Title of Center Grant:Yale/NIDA Neuroproteomics Research Center
Grant Number:2 P30 DA018343
Total Budget Period:8/23/2004 – 5/30/2014
Theme of Center:"Proteomics of Altered Signaling in Addiction"
Principal Investigator:Kenneth R. Williams, Ph.D.
Co-Director, W.M. Keck Foundation
Biotechnology Resource Laboratory
Professor (Adj.) Research
Dept. of Molecular Biophysics & Biochemistry
Yale University School of Medicine
Co-Principal Investigator:Angus C. Nairn, Ph.D.
Professor, Department of Psychiatry
Yale University School of Medicine
Awarding Agency:National Institute on Drug Abuse (NIDA)
National Institutes of Health (NIH)
Center Cores:
  1. Administrative
  2. Bioinformatics and Biostatistics (includes High Performance Computing and Protein Database)

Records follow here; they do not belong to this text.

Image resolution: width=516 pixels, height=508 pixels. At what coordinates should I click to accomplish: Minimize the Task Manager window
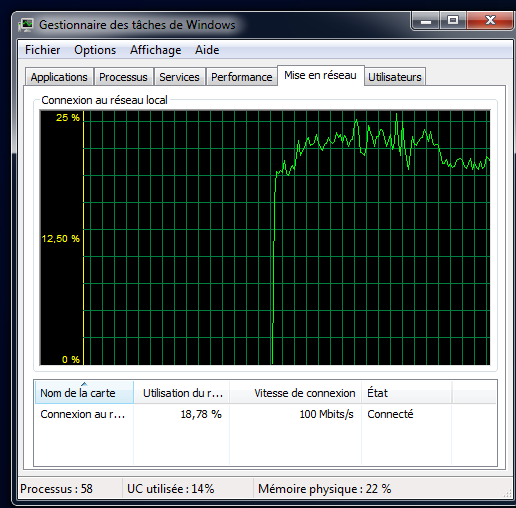(426, 21)
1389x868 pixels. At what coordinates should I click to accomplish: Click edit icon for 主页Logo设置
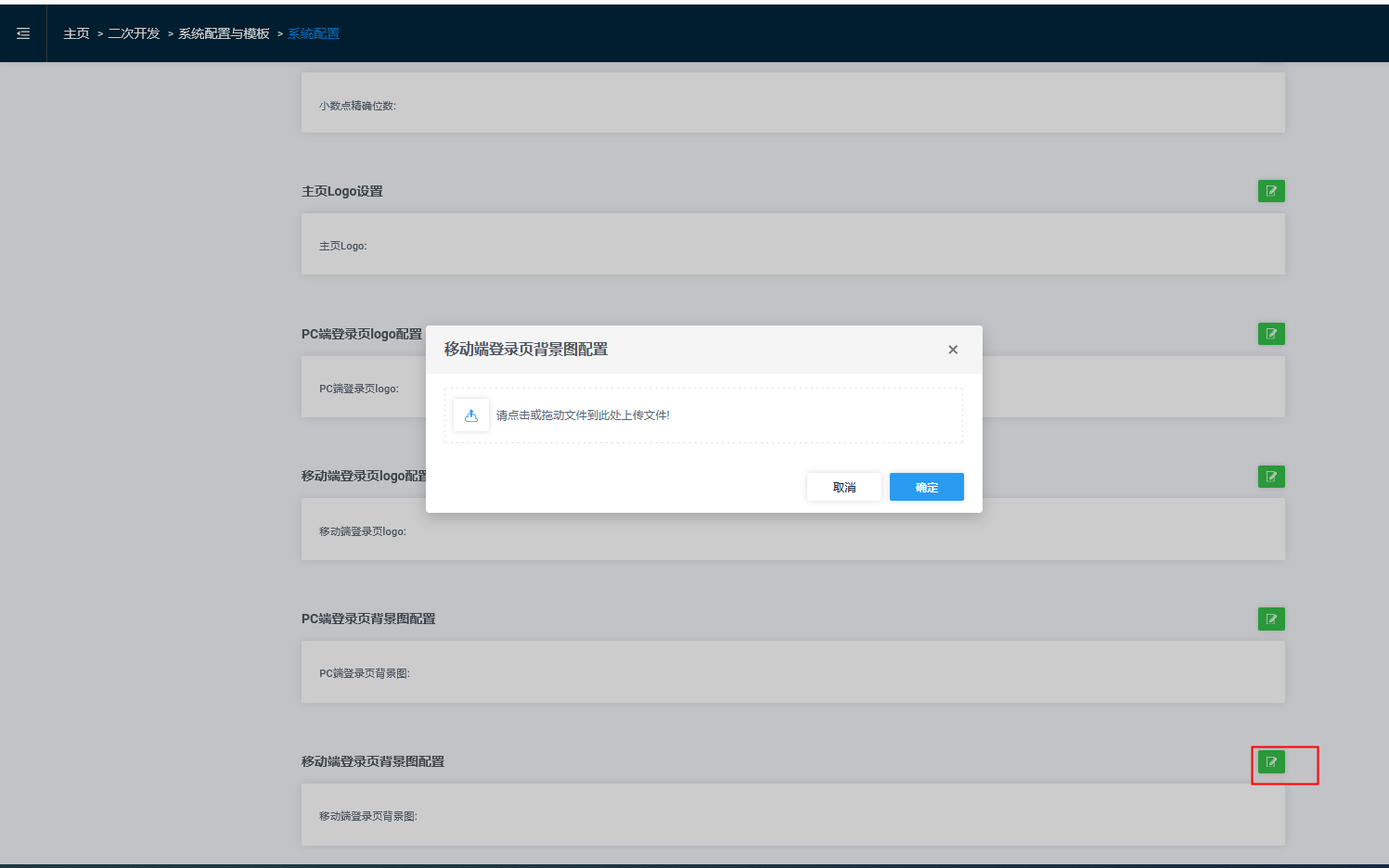pos(1271,191)
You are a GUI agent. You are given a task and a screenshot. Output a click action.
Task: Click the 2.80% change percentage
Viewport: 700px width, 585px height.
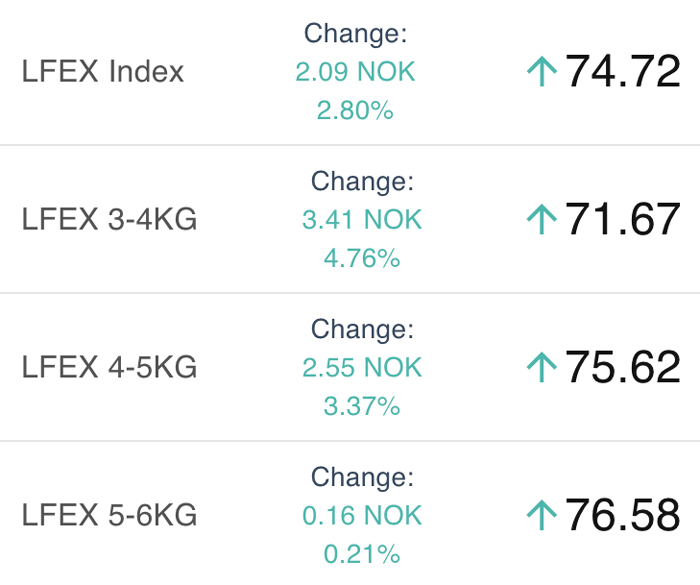[x=355, y=110]
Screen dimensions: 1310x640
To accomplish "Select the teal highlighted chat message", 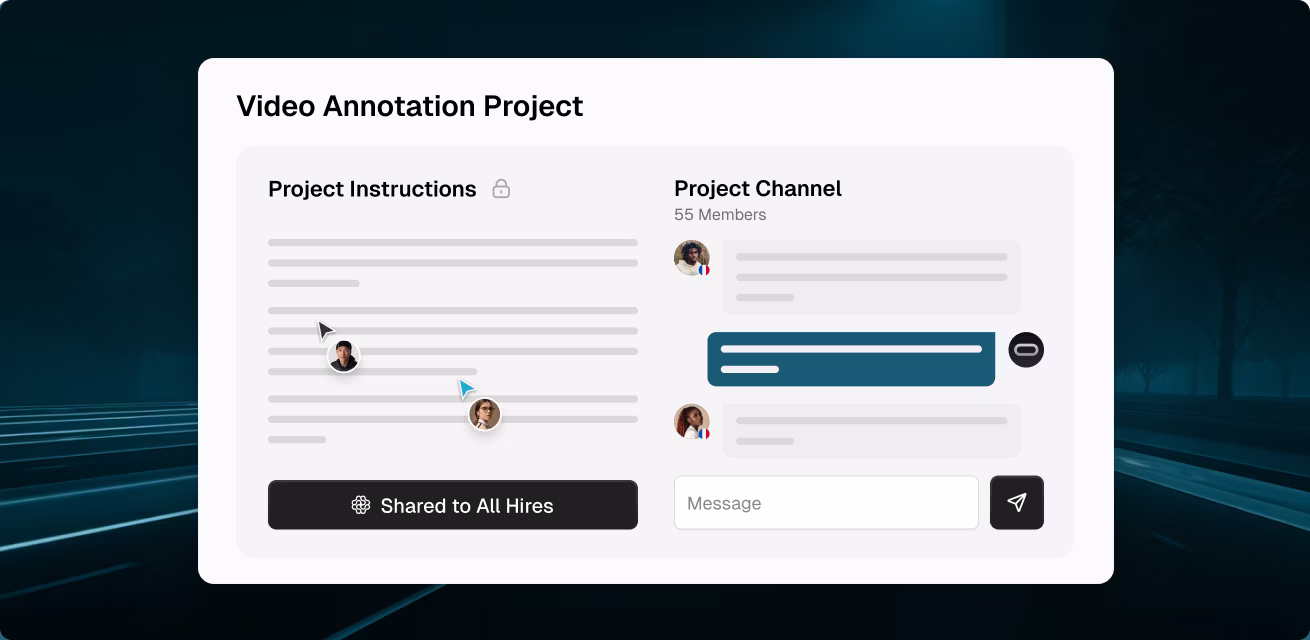I will (851, 359).
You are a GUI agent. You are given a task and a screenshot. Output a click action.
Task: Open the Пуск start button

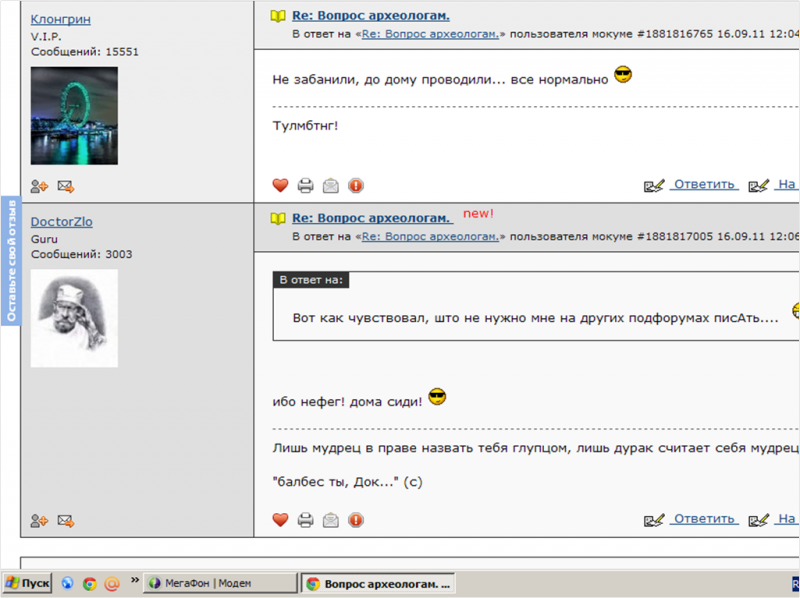click(28, 583)
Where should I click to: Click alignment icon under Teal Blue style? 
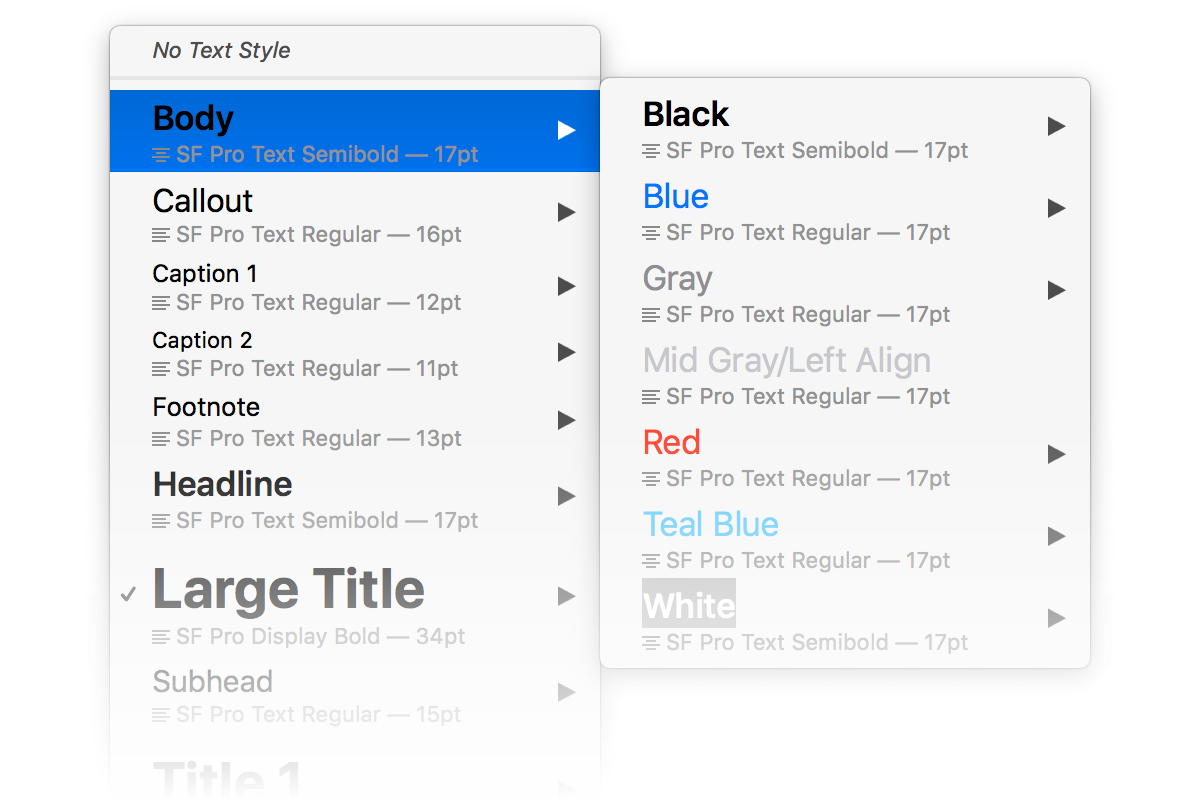point(651,561)
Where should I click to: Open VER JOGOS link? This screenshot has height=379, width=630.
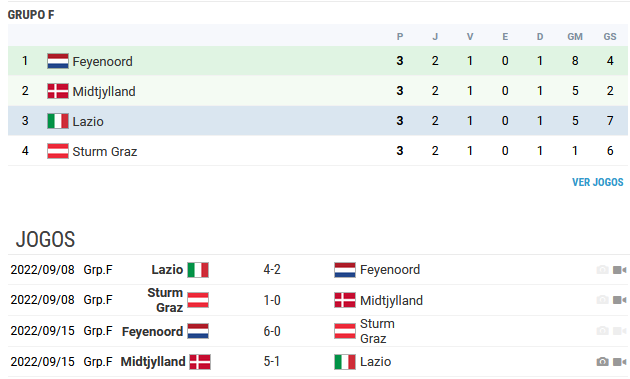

  3. Protein Profiling and Identification, Biophysics, and Phosphoinositide Analysis
  4. Protein Post-Translational Modification Identification and Profiling
  5. Targeted Proteomics
Center Investigators:25 from 10 institutions including Indiana University, Mount Sinai School of Medicine, Rockefeller University, Stanford University, University of Chicago, University of Connecticut Health Center, University of Massachusetts Medical School, University of Texas Southwestern Medical Center, Wake Forest University Medical Center, and Yale University
Specific Aims:
  • Bring together faculty working at the forefront of such key neuroscience areas as signal transduction, plasticity, neuronal morphogenesis, lipid metabolism in neuronal signaling and synaptic function, and response to psychotropic drugs with experts in proteomics, biophysics, biostatistics, bioinformatics, and high performance computing.
  • Apply high-throughput, state-of-the-art proteomic technologies like isobaric tags for relative and absolute quantitation (iTRAQ), LC/MS Label Free Quantitation (LFQ), differential (fluorescence) gel electrophoresis (DIGE), and Multiple Reaction Monitoring (LC-MRM) based targeted proteomics to analyze adaptive changes in neuronal protein expression and regulation that occur in response to drugs of abuse.
  • To advance and develop new separation tools for cellular lipids and neuroproteomic technologies for studying the brain proteome and phosphoproteome and to apply these to studies of the actions of drugs of abuse.
  • Analyze the actions of opiates; the psychostimulants, cocaine and amphetamine; and nicotine on protein expression.
  • Study the proteomic changes that occur both pre- and post-synaptically following the actions of drugs of abuse.
Overall Goal:To substantially increase understanding of the biochemical mechanisms that underlie substance abuse and its treatment.